#### [YOUR INSTRUCTIONS]
Your reply should be a single number, the count of lines in the records that contain "each".

Content starts

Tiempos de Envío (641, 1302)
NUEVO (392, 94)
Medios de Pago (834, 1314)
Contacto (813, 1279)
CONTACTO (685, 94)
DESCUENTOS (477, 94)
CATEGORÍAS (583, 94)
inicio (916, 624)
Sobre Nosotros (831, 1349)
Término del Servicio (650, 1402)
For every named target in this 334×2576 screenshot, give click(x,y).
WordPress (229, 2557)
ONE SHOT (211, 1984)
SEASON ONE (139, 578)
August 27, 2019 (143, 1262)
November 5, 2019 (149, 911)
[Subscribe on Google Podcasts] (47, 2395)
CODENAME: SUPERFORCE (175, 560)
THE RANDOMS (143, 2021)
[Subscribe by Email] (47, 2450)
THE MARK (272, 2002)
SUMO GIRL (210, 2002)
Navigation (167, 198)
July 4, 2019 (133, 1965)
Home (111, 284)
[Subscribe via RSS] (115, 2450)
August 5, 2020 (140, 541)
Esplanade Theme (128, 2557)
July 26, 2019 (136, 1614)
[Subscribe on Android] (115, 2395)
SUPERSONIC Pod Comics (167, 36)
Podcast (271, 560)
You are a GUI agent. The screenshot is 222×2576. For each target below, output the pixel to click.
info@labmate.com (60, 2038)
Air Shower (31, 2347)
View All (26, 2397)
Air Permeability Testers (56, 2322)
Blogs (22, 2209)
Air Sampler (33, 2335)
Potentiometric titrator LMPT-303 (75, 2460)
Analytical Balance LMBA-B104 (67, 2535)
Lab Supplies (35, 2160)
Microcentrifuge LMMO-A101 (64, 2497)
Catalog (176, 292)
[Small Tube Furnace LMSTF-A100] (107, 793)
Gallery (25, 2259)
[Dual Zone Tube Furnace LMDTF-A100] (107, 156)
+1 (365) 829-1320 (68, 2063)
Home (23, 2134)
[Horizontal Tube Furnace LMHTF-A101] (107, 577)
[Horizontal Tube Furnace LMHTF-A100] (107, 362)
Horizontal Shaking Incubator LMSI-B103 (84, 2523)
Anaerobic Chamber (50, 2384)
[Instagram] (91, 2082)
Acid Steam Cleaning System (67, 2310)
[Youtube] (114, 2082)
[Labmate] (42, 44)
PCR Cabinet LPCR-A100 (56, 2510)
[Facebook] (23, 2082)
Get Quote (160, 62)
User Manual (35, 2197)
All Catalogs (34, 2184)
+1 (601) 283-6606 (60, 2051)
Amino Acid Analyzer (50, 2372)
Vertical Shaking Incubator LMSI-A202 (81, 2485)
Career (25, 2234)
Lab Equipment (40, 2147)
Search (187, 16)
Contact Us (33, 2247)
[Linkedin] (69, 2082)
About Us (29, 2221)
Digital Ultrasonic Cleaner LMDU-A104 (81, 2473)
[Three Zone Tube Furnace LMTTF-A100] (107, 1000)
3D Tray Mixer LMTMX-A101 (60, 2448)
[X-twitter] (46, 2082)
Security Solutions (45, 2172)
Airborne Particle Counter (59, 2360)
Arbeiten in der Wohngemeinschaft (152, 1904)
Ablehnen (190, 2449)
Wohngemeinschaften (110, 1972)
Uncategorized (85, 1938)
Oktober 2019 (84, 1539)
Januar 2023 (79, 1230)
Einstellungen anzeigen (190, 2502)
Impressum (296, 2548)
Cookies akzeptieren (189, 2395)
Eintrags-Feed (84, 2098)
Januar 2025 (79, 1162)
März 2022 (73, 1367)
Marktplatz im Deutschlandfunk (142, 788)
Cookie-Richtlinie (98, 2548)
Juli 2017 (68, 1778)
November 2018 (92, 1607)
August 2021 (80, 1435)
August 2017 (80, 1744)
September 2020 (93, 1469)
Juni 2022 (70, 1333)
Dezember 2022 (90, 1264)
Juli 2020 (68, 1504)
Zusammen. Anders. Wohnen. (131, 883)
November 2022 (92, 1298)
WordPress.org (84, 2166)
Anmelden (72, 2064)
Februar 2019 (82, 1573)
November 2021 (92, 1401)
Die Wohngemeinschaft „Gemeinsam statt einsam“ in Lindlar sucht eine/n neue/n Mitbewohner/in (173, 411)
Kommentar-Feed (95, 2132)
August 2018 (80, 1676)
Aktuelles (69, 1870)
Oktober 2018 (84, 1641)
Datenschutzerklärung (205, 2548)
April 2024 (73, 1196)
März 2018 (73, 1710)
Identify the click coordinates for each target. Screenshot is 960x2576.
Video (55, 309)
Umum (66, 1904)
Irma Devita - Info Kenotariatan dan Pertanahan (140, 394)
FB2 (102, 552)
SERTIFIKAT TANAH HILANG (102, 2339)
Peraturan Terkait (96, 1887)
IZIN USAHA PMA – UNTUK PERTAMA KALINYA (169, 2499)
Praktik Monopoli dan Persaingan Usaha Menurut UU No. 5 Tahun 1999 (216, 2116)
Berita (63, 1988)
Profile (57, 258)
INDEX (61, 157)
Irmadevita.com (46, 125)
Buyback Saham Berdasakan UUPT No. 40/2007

Content ends

#### [SOLUTION]
2